Вот я занимаюсь сейчас семнадцатым веком — и ясно вижу: в России в ту пору успешно шли только те процессы, до которых не дотягивалась железная лапа власти. Например, освоение Сибири, на что у Москвы, занятой другими заботами, не хватало ни внимания, ни средств. В Сибирь уходили вольные люди, обустраивались там по своему разумению, и все у них, вдали от дьяков, отлично получалось. В нынешней России любая инициатива тоже успешна ровно до тех пор, пока к ней не начинают принюхиваться разнообразные власть имущие. Я недостаточно умен и образован, чтобы сформулировать концепцию «правильного устройства» страны в точных тезисах, поэтому я пишу про это роман. Он будет называться «Счастливая Россия», и по жанру это будет утопия, редкая птица в современной литературе.
— Когда это выйдет?
— Когда допишу. Я не тороплюсь, это роман из числа серьезных, которые я подписываю обоими именами — Акунин-Чхартишвили. Я вообще становлюсь все более серьезным и занудным. Необратимые возрастные изменения. Вхожу в третью терцию жизни. Первая — до тридцати лет — это детство. Вторая — до шестидесяти — молодость. А потом начинается третья, и она может быть либо старостью, либо зрелостью. От тебя самого зависит.

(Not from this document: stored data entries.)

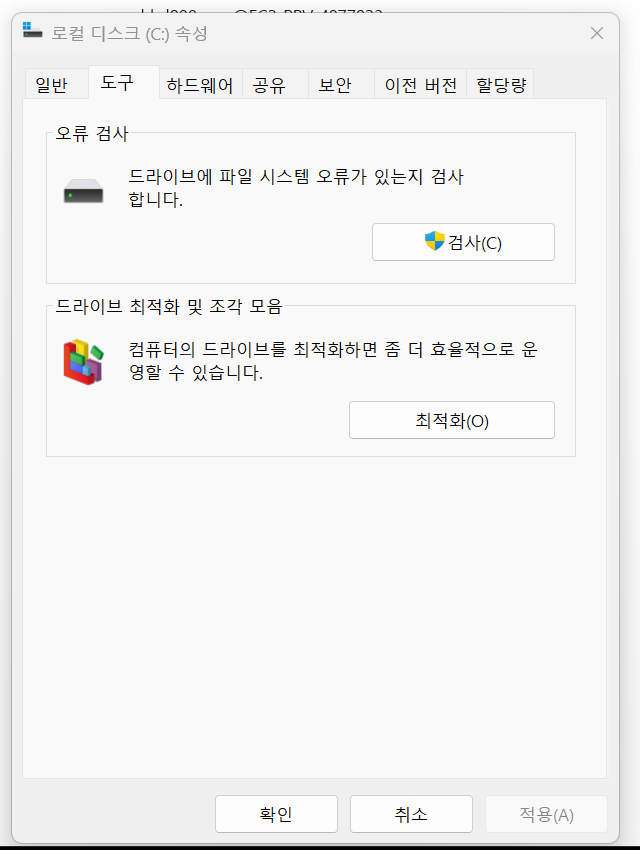
Task: Confirm with the 확인 button
Action: point(276,814)
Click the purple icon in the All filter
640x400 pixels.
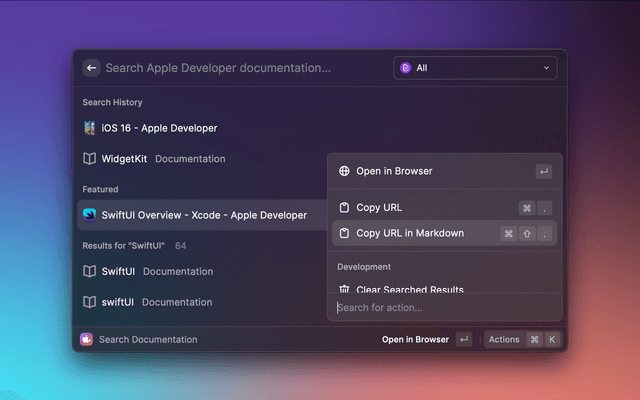[x=406, y=68]

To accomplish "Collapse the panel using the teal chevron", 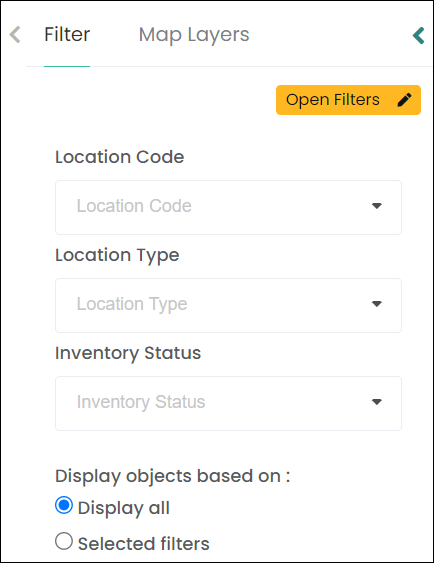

— Давайте поговорим о Советском Союзе. Я попробую объяснить, почему он лучше нынешней России. Представьте себе, что был плохой человек, но у плохого человека есть шанс одуматься, измениться… А теперь труп, и у трупа уже нет такого шанса.
— У меня ровно противоположные ощущения. Сейчас страна тяжело больна, но она живая. Советский Союз во времена моей молодости — это было нечто совершенно мертвое, где вообще не имело смысла что-либо делать. Любая попытка сделать карьеру, чего-то добиться была сопряжена с унижением и ложью, любой рост покупался ценой низости. Оставалось пить и валять дурака, чем мое поколение и занималось. Я учился в так называемом идеологическом вузе, и атмосфера там была довольно тухлая.
— Кто же вас гнал в идеологизированный вуз?
— А больше изучать Японию было негде.
— Вы согласны, что этика Фандорина — отчасти самурайская?
— Нет, конечно. Она скорее конфуцианская. Самурай служит хозяину, а «благородный муж» Конфуция — своим собственным представлениям о правильности. Над ним нет господина. И «благородный муж» никогда не будет частью системы, если она порочна, — даже если это собственное государство. Вот почему в советской России после революции «благородные мужи» (а были и такие, при всей моей нелюбви к большевизму как к идеологии) очень быстро перевелись и остались одни «самураи», служившие известно какому господину.
— Но Советский Союз закончился году в двадцать девятом, а дальше пошел так называемый русский реванш… Вы в «Истории» не касаетесь этого вопроса?
— Я думаю остановиться на семнадцатом годе. Трава на могилах не так еще высока, чтобы трогать последующие события. Боюсь, мне не хватит объективности.
— А в известном смысле вы правы. История в прежнем смысле закончилась с распадом Австро-Венгрии.
— И что же началось?
— Личность не справилась, на Первой мировой сломалась. Дальше — век масс, сетей, коллективов.
— Что вы! История человечества еще вся впереди. Мы пока еще на средней стадии развития. Посмотрите, насколько смягчились нравы, насколько прибавилось человечности, заботы о слабых, заботы об окружающей среде. Ничего этого еще в середине прошлого века не было. Дикости, конечно, еще очень много, но прогресс, безусловно, есть…
— Нравы не смягчились, а измельчали.
— Только в том смысле, что в более спокойные времена нет потребности в высокой драме и трагических переживаниях. Но в этом смысл прогресса — уходить дальше от потрясений, от подростковых эксцессов…
— Просто ни вы, ни я уже будем не нужны в этом новом человечестве.